Rimmer looked at him like he was crazy. How could he go against something that was ingrained so deeply within him?
Lister sighed. "I've tried to comfort you, I've tried to tell you to be patient."
Rimmer turned away, but Lister took him by the shoulders and turned him back, staring determinedly into his eyes. "For they are blind, and they can't see." He shook him. "Fortune's gonna come one day, and they're all gonna fade away -- your daddy the war machine, and your mama the long and suffering."
"Prisoner of what she cannot see," Rimmer whispered in agreement.
"For they told you life is hard, misery from the start -- it's dull, it's slow, it's painful -- but I tell you life is sweet, in spite of the misery; there's so much more, be grateful." Lister smiled again, challenging him. "So, who will you believe? Who will you listen to, who will it be? 'Cause it's high time that you decide; it's time to make up your own, your own state of mind." He wrapped his arms around the hologram, then reached up and traced the 'H' on the other man's forehead. "Oh they told you life is long, be thankful when it's done. Don't ask for more; be grateful-"

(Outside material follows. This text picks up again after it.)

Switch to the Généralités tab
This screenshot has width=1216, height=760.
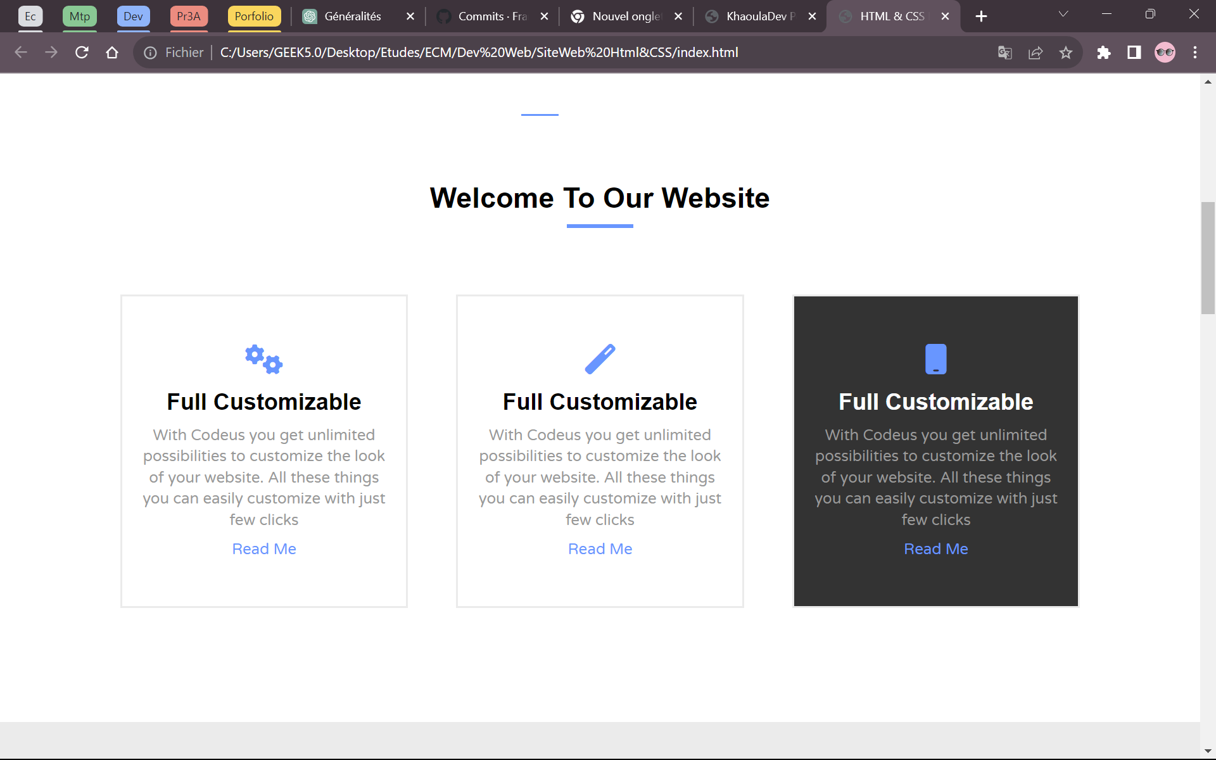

Rimmer nodded, but his parents' words held little meaning for him. Lister was right. He'd been right all along.
Now Rimmer joined in, accepting the embrace and adding his voice to the chorus. "But I tell you life is short.be thankful, because before you know it, it will be over." He pulled back a little to look Lister in the eyes, then kissed him. "'Cause life is sweet, life is also very short.life is sweet and life is also very short," they sang together, Rimmer's voice carrying the final line. "Oh, life is sweet."
"Off."
The dream recorder's screen went blank. This was his fifth time through it; each time wondering if there was a different way to interpret the images he'd seen. He still hadn't come up with anything. His bunkmate had woken him from a sound sleep with certain verbal components of this dream, which had sent him to Starbug's computer room to find out what all the mumbling and singing -- if you could call it that -- was about. And after seeing what the other man had been dreaming of, he knew there was no way he could just go back to sleep. Not now.
//The smartest thing to do would be to get back in bed, close my eyes, and forget everything I saw here tonight,// he told himself.
Then he grinned. //Lucky for me I'm not that smart, then.//
Gleefully, Lister bounded back to the quarters he shared with Rimmer. His bunkmate was finally ready.and he was about to discover how truly sweet life could be.